On April 6, 2023, Triumph filed documents with the United States Patent and Trademark Office (USPTO) for rights to the Triumph Hurricane nameplate. In 1973, the British brand debuted the original X-75 Hurricane. Back then, the model catered to the U.S. market with an air-cooled, 740cc inline-triple and sleek, Craig Vetter-designed bodywork. Unfortunately, the Hurricane didn’t last, with Triumph discontinuing the platform after just one year and 1,200 units produced.

A half-century later, trademark filings hint at Triumph potentially reviving the nameplate. This isn’t the OEM’s first attempt at repackaging the Hurricane for a new generation either. In 2003, spy shots revealed Triumph’s A13HC prototype featuring a 1,298cc four-cylinder engine and aggressive aerodynamics. Hopefully, the third time’s the charm, though, as the company claims rights to the Hurricane moniker yet again.

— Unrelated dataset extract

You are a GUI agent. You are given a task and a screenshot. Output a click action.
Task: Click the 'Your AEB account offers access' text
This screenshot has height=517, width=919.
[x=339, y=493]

Unfortunately, the documents don’t divulge what such a model could entail. Given the Hurricane’s history, we don’t expect Triumph to leverage an existing platform (should the nameplate return to the brand’s catalog). We can’t say the same for Hinckley’s other trademark filings, however.

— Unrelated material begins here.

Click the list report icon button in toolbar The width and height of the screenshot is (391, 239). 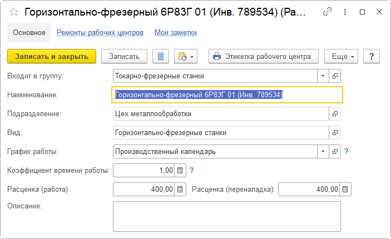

On February 28, 2023, the manufacturer also called dibs on the Triumph Street Tracker name. Given the retro slant of the firm’s Bonneville series and incoming Bajaj-produced models, we wouldn’t be surprised if the Street Tracker debuts in either range. Triumph’s Adventurer trademark submission is slightly more complicated, though.

Between 1972 and 1974, the TR5T Adventurer bore the title. The moniker's second coming couldn’t be more different than that twin-cylinder 500cc scrambler, as Triumph applied the nameplate to the Thunderbird-based, cruiser-styled Adventurer 900.

Considering today’s popular conception of the term “adventure”, we speculate that the British marque will save the title for a new ADV trim within the Tiger family. An off-road-oriented Tiger 660 seems like a prime candidate, but as always, we’ll have to wait for Triumph to confirm those suspicions before we can say anything for sure.